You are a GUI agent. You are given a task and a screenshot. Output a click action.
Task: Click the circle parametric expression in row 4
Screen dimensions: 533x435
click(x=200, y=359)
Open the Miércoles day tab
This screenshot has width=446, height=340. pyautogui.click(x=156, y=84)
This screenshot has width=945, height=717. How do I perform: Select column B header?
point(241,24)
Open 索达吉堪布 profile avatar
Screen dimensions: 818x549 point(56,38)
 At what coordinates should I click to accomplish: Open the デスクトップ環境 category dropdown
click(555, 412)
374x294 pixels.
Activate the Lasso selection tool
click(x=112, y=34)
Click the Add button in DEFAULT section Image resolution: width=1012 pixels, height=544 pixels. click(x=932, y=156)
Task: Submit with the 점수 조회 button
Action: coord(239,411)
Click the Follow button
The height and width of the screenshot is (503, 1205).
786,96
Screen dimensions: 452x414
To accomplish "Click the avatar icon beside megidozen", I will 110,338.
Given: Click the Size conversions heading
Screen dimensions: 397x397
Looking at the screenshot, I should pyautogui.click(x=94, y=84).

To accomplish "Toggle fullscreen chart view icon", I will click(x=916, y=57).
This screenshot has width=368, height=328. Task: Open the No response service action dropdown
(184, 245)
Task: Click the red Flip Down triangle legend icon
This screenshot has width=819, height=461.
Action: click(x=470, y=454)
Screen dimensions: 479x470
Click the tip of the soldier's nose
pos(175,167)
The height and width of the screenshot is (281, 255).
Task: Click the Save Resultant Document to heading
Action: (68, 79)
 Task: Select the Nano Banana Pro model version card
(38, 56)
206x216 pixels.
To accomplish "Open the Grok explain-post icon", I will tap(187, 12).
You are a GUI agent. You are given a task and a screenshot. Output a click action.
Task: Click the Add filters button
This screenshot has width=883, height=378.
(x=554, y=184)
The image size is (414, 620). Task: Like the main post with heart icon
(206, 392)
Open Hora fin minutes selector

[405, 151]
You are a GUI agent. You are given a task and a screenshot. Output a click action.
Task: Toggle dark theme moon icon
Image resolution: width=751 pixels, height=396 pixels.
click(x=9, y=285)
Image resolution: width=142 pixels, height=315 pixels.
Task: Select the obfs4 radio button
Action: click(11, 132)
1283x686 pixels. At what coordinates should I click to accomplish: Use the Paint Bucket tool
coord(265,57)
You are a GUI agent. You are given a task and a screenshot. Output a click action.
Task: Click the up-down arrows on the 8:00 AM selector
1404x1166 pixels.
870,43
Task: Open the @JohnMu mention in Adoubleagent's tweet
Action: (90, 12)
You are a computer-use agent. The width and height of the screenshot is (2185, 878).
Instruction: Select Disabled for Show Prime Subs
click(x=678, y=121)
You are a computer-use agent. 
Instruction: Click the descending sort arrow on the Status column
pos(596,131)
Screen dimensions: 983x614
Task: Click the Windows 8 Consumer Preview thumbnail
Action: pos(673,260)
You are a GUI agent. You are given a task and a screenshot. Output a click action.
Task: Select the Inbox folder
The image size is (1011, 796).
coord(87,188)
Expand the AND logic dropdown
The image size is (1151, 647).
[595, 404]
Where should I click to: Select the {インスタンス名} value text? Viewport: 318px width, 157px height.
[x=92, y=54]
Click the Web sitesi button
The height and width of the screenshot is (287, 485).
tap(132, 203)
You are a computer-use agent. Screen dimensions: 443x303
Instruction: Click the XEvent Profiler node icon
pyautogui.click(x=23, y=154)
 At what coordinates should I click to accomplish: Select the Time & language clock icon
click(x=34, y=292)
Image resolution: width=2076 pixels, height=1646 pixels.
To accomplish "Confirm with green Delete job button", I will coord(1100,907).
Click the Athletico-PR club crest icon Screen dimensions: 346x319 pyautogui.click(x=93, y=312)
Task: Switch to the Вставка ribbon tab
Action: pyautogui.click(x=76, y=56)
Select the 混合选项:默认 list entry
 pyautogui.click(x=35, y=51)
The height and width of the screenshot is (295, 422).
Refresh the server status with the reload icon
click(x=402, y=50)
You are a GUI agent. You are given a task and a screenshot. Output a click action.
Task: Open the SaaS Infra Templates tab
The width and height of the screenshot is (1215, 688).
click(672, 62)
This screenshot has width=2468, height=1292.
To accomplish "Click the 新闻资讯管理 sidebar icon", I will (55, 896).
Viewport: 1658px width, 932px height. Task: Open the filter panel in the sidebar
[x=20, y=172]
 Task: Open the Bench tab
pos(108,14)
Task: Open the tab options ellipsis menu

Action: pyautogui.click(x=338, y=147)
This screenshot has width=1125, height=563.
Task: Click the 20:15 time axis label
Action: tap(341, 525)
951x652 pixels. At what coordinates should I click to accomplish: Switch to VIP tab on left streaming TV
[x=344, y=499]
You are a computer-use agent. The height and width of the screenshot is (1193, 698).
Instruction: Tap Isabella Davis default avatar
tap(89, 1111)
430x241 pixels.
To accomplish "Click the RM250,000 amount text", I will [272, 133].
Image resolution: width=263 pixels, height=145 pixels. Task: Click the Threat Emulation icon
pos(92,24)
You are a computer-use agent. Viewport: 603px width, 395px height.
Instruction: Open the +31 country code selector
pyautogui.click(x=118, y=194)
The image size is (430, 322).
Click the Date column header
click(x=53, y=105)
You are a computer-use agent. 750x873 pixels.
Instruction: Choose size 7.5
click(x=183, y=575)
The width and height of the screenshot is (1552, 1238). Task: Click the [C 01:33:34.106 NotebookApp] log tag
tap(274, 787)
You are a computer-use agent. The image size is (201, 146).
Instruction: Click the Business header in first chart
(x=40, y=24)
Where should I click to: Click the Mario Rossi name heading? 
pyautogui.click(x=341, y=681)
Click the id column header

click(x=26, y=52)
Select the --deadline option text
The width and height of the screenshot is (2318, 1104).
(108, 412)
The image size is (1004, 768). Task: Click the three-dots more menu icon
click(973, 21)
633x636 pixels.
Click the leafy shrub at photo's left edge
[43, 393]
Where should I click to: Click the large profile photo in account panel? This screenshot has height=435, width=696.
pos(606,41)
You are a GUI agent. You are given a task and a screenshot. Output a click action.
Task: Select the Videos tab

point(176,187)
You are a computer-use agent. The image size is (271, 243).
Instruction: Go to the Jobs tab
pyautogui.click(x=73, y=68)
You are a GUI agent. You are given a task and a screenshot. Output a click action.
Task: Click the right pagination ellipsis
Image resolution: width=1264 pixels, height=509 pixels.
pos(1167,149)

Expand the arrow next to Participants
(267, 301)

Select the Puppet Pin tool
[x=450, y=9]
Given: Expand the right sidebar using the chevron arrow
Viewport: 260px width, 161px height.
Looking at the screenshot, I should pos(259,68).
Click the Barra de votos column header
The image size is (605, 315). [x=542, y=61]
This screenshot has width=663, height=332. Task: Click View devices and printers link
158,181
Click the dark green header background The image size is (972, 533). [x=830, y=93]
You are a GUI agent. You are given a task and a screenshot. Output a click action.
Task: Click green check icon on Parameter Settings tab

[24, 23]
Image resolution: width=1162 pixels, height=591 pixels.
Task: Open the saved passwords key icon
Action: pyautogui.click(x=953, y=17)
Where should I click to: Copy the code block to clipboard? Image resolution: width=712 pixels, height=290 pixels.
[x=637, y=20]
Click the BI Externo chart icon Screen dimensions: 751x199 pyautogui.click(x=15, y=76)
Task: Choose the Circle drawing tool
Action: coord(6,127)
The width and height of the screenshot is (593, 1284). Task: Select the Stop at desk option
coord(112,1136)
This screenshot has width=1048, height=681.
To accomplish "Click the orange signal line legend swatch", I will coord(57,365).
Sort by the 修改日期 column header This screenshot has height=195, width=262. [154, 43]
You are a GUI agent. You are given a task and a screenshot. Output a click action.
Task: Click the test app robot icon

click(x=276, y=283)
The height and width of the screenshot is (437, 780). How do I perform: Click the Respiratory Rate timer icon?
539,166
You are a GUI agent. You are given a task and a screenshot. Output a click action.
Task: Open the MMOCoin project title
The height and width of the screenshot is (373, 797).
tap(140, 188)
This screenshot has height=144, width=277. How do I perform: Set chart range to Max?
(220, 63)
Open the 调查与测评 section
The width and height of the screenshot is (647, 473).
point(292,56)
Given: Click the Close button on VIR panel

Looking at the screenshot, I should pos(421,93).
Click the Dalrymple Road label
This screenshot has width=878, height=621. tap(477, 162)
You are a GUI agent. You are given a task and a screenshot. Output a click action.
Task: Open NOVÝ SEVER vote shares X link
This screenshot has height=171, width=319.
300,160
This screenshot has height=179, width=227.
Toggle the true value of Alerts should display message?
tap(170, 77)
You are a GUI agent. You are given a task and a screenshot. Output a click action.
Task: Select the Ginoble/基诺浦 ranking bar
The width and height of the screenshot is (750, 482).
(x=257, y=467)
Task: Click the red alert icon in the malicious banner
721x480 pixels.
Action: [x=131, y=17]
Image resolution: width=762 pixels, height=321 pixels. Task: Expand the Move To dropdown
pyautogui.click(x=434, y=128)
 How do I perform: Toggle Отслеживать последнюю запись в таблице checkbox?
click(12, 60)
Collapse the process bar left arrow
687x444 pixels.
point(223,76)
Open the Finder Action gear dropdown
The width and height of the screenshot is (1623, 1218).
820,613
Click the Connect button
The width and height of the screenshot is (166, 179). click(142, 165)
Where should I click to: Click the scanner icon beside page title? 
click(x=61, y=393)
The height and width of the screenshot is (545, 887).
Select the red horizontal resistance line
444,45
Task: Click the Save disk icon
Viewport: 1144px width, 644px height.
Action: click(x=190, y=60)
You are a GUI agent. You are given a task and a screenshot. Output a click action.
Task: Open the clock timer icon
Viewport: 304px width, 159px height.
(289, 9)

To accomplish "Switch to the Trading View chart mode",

§ GOAL OF THE EXERCISE:
Can you give the data from the line containing "will click(x=916, y=57)." through the line containing "Action: click(x=470, y=454)" again, swapping "dropdown" for "menu" and keeping everything else the same?

§ FULL ANSWER:
To accomplish "Toggle fullscreen chart view icon", I will click(x=916, y=57).
This screenshot has width=368, height=328. Task: Open the No response service action menu
(184, 245)
Task: Click the red Flip Down triangle legend icon
This screenshot has width=819, height=461.
Action: click(x=470, y=454)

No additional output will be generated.